Analysis of 16S rRNA gene sequences

MiSeq reads were processed using mothur (v1.40) [48], as previously reported [4]. Reads were filtered by Phred quality (Q30 with 50 nucleotide window length) and removed if they failed to form complete contigs. Read-pair contigs were removed if they contained any ambiguous base calls, homopolymers with more than 8 nucleotides, or if they were greater than 275 nucleotides in length. Failure to align to the V4 region of the Silva 16S rRNA gene reference alignment also resulted in removal (v128). The read-pair contigs were denoised using a preclustering algorithm.
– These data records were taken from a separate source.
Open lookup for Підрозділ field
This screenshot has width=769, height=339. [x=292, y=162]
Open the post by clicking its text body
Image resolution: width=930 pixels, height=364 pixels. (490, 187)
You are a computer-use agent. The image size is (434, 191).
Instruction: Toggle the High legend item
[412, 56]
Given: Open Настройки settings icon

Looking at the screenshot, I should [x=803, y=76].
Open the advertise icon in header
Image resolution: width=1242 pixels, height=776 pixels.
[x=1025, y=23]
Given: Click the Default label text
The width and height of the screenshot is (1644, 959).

The UCHIME algorithm of USEARCH software [49] was used to identify and remove chimeras. A Bayesian classifier and the Ribosomal Database Project (RDP, training set version 16) were used to classify the read-pair contigs with a minimum bootstrap of 80% [50]. Read-pair contigs that did not classify at the level of kingdom or that classified as Archaea, Eukaryota, chloroplasts, or mitochondria were removed from further analysis. An operational taxonomic unit (OTU) table was generated with rows and columns representing samples and bacterial taxa counts (binned at 3% dissimilarity) and their taxonomic assignments.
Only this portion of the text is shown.